Oct. 9 (Bloomberg) -- Power Assets Holdings Ltd., controlled by Asia’s richest man, Li Ka-shing, has approached its relationship banks for a HK$37.5 billion ($4.8 billion) three-year term loan to back the spinoff of its Hong Kong electricity arm, three people familiar with the matter said.
Loan proceeds will be used to fund the acquisition of the entire stake of the company’s Hongkong Electric Co. by the spinoff unit, HK Electric Investments Ltd., the people said, asking not to be identified because the details are private. Price talk for the facility is at an all-in rate, which includes interest and fees, of about 110 basis points over the Hong Kong interbank offered rate for minimum pledges of HK$3 billion, the people said.

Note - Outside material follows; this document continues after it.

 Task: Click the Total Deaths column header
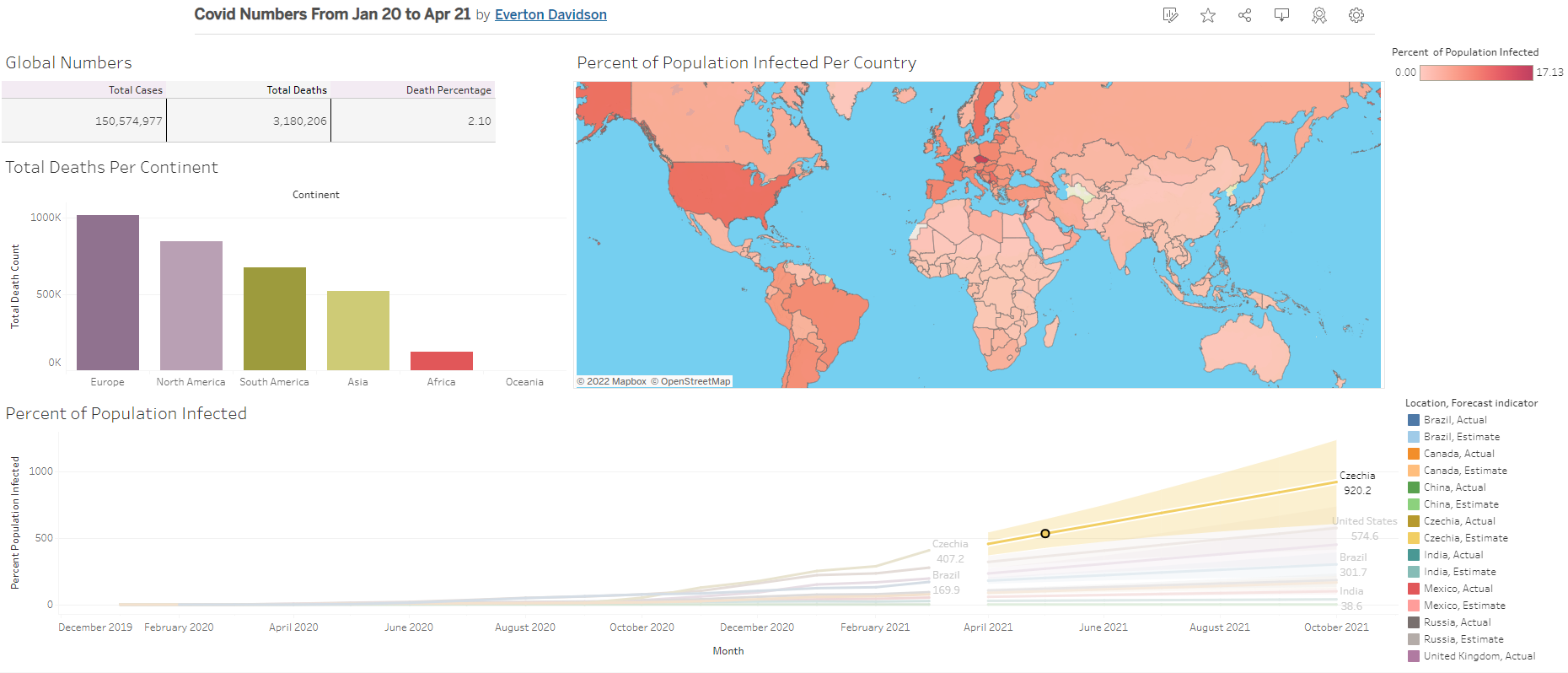[297, 90]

Power Assets is seeking to raise as much as $5 billion by selling units in its Hong Kong electricity arm, two other people with knowledge of that plan said last month. The company plans to sell as much as a 70 percent stake in the division through a business trust structure, Power Assets said in a Sept. 27 Hong Kong stock exchange statement. A $5 billion sale would be the biggest initial public offering in the city since October 2010, when AIA Group Ltd. raised $20.4 billion, according to data compiled by Bloomberg.
A Hong Kong-based spokeswoman for Power Assets declined to comment on the loan financing when contacted by phone yesterday.
Hongkong Electric, which started operations in 1890, provides electricity to about 568,000 customers. The company, one of two major power suppliers in the city, reported a profit of HK$4.5 billion in 2012 and had a net asset value of HK$5.6 billion as of Dec. 31, according to its Sept. 27 statement unveiling the spinoff plans.
Outside of Hong Kong, Power Assets has interests in businesses from gas distribution to wind farms in the U.K., Australia, China, New Zealand, Thailand, Canada and the Netherlands. Earnings from the company’s power assets outside Hong Kong increased to about HK$5.1 billion last year, from HK$700 million in 2007, according to the Sept. 27 statement.
A HK$37.5 billion loan would be the second-biggest syndicated financing in Hong Kong this year after Cnooc Ltd.’s $6 billion facility in February, according to data compiled by Bloomberg. That was used to back Cnooc’s acquisition of Canada’s Nexen Inc.
Loans in the city total $47.8 billion since Dec. 31 versus $25.1 billion the same period of 2012, the data show.